コミュニティにおけるお葬式
『貴方の地区において103歳の男性がお亡くなりになりました、ご冥福をお祈りします』
朝っぱらから憂鬱な放送を聞かされてげんなりする。死者は配給に影響が出るので勘弁して欲しい。例えそれが百歳超えのご老人だったとしてもだ。
昔は百歳を超えればかなりの長寿だったらしいが、医療の発展で平均寿命が100歳を超えてかなり経つ。仲間が死ぬのは悲しいことだがこの地下にいるよりはマシなのかもしれないなとは思う。
「お兄ちゃん、おはようございます……また誰か死んだんですか?」
「みたいだな、百歳超えだとさ」
「それだけ生きているならボーナスをくれてもいいと思うんですがね……ペナルティ来るんでしょうねえ……」
「しょうがないさ、人が死ぬのはいつだって悲しいものだろう?」
「それにしてもですよ、人間が生き物である以上いつか死ぬんですよ? 百歳を超えて医療機関にかかりっきりの人が死んだからペナルティっていうのはちょっと酷くないですかね?」
旧世代でもさすがに人類の寿命を克服することは出来なかった。死ぬときは死ぬ、結局病気のほとんどが治療可能になろうが、危険のほとんど無い世の中だろうが、老化から逃れることは出来なかった。
噂によると人類が増えすぎるのを抑制するためにわざと老化を防止する薬品の開発を止めたという噂もある。なんとも皮肉な話じゃないか。

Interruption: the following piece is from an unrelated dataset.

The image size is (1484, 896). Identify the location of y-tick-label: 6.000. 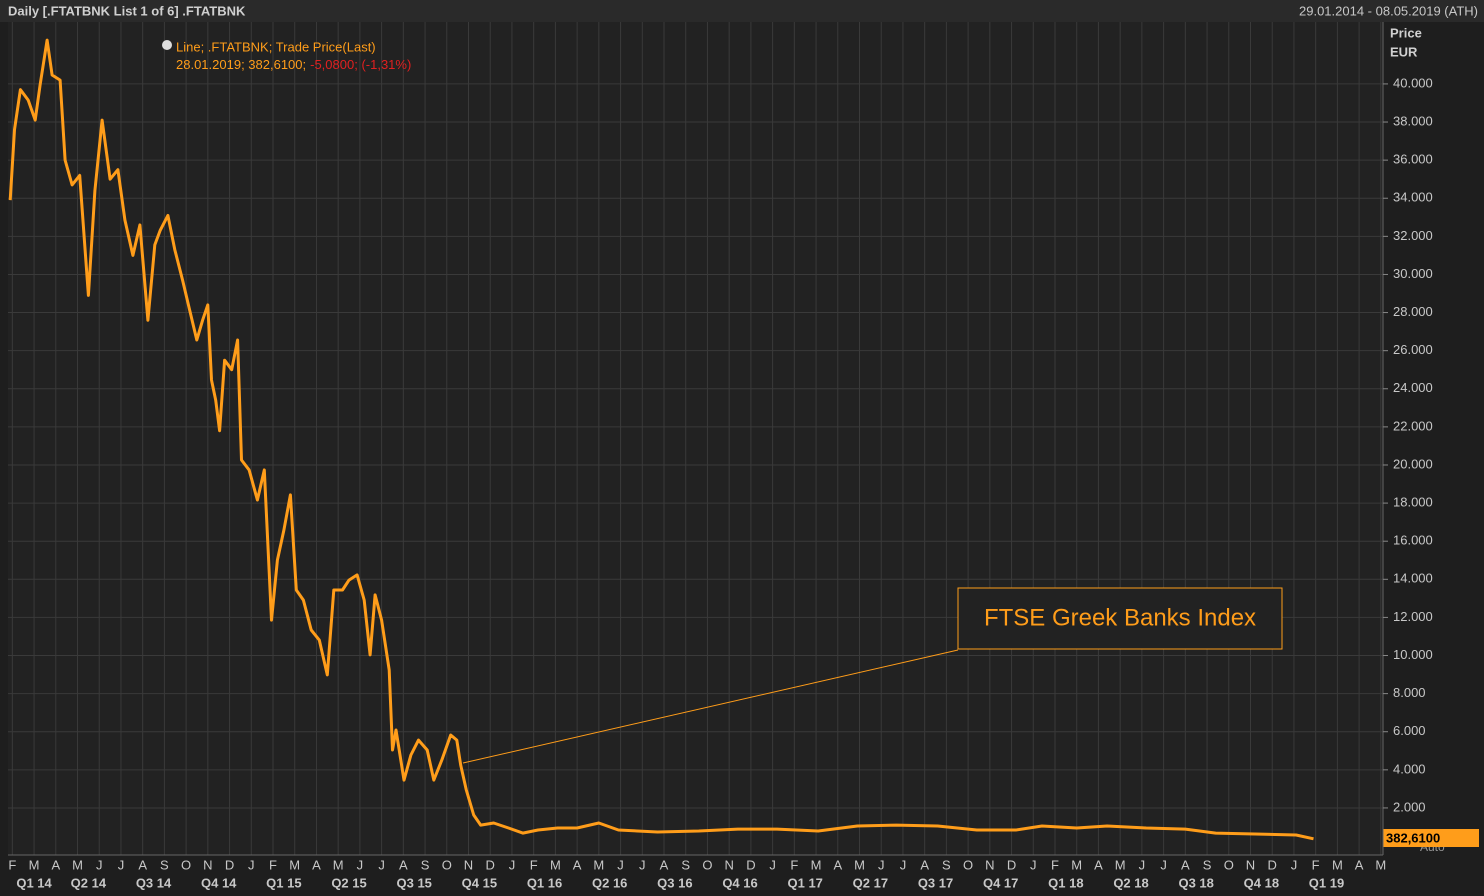
(1410, 730).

「まあ貴重な人間が一人減ったんだからしょうがないだろう、たとえ何歳であってもな」
「運営は人間が永遠に生きて欲しいとか思ってるんですかねえ」
「割と真面目にそう思ってそうだな」
永遠を目指す人間というのは愚かしいものじゃないかと思うんだがな……現在人間が減少していく世界で一人の人間も減らしたくないというのは理解できる、しかし人間が生きる意味を無くしてでも生き残ろうというのは本末転倒感がある。

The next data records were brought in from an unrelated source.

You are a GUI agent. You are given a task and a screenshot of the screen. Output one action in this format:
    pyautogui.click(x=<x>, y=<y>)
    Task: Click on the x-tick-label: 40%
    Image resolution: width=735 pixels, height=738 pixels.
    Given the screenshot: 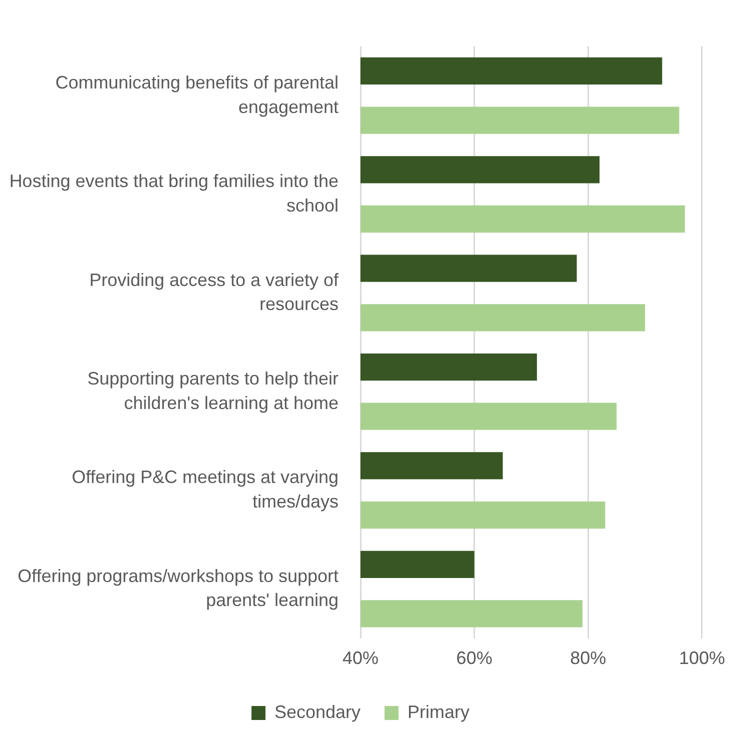 What is the action you would take?
    pyautogui.click(x=360, y=658)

人間が争った結果、かつて放棄した技術が必要になるとは皮肉なものだ。それでも……それでも人間は将来があると信じたいのだろう。
「配給、どのくらい減らされると思いますか?」
「さあな……まあそんな大きなペナルティはないだろ、百歳超えまではがんばってくれてたんだしな。精々服が一枚減らされるとかその程度だろ」
「無償でいくらでも生産できるものを減らす意味ってあるんですかね」
「アメとムチって言うしな……」
「まあ反映までしばらくありますし、それまでに人口が増えるのを祈っておくしか無いですね」
その週の配給は食事が五パーセントの減量、国民服が安っぽくなっていたのだった。